• EXERCISE DETAILS:
Pick out every line in the data below that holds "panel".

──────────────────────────────

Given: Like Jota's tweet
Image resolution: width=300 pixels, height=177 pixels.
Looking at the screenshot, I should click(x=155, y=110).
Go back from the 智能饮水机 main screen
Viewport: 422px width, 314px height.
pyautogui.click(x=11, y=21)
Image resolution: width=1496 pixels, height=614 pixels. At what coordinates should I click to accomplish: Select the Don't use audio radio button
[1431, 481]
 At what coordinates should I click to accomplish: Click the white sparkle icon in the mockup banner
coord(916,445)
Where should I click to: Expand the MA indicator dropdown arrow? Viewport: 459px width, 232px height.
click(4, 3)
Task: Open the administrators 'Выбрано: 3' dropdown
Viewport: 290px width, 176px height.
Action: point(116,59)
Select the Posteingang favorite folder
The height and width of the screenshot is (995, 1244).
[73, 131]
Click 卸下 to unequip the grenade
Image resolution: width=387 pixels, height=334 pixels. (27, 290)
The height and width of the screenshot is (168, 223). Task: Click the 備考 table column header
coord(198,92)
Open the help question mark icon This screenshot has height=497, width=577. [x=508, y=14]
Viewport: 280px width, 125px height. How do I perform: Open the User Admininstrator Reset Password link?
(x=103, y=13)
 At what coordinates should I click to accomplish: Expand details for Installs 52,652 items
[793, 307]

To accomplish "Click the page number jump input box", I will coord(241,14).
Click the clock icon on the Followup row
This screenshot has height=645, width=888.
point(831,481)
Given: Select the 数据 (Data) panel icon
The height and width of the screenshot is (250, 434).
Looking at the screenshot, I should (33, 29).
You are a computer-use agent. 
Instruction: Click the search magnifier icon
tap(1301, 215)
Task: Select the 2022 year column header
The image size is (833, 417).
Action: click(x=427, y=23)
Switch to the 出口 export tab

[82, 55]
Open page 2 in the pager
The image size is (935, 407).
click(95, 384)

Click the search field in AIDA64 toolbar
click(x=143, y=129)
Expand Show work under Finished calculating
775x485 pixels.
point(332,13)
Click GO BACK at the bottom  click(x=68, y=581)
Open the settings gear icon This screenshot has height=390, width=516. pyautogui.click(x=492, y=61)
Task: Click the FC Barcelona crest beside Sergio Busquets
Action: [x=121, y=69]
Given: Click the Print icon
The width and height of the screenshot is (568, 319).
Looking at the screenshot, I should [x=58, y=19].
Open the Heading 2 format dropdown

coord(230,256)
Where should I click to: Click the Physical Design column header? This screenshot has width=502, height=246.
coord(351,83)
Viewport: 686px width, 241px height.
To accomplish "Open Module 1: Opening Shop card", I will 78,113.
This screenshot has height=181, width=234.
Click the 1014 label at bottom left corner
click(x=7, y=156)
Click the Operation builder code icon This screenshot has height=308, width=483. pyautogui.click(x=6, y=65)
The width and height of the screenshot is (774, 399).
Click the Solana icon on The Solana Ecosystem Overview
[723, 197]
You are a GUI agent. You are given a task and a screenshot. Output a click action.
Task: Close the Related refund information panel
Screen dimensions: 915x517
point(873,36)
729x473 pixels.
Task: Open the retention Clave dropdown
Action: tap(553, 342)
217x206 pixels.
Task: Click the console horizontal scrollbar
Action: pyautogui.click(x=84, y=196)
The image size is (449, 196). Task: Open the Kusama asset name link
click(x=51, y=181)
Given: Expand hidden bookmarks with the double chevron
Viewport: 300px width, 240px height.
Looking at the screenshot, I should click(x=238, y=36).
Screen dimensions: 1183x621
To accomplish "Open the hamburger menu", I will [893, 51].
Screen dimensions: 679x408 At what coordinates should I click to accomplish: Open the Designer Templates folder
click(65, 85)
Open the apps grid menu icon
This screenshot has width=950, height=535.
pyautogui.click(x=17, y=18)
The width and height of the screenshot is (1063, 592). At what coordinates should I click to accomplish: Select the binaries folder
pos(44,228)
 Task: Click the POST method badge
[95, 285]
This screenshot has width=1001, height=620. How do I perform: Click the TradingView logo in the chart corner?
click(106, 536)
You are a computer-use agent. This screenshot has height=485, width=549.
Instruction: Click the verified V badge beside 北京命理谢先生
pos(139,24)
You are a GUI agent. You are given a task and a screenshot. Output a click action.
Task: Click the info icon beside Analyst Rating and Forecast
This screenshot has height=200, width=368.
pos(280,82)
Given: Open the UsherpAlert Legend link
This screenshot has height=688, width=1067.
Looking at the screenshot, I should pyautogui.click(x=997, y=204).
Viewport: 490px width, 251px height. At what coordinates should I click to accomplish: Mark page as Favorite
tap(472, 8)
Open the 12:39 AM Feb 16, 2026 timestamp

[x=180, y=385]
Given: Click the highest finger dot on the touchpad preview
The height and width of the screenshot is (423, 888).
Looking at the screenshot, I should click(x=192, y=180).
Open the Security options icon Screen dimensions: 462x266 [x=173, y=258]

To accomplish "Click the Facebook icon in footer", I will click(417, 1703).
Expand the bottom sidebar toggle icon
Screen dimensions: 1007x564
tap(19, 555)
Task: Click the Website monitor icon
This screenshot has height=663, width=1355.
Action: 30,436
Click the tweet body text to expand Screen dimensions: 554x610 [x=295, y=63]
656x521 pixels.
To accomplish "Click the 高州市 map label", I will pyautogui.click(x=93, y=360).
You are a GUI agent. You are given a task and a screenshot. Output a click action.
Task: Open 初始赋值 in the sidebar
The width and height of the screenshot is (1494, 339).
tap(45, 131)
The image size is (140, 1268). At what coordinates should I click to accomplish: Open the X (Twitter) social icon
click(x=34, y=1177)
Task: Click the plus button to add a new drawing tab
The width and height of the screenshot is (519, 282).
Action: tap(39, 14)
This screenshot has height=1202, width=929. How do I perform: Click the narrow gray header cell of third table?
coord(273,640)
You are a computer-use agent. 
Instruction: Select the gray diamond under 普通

──────────────────────────────

• RESULT FOR THIS TASK:
Given: Select the 数据 (Data) panel icon
Task: Close the Related refund information panel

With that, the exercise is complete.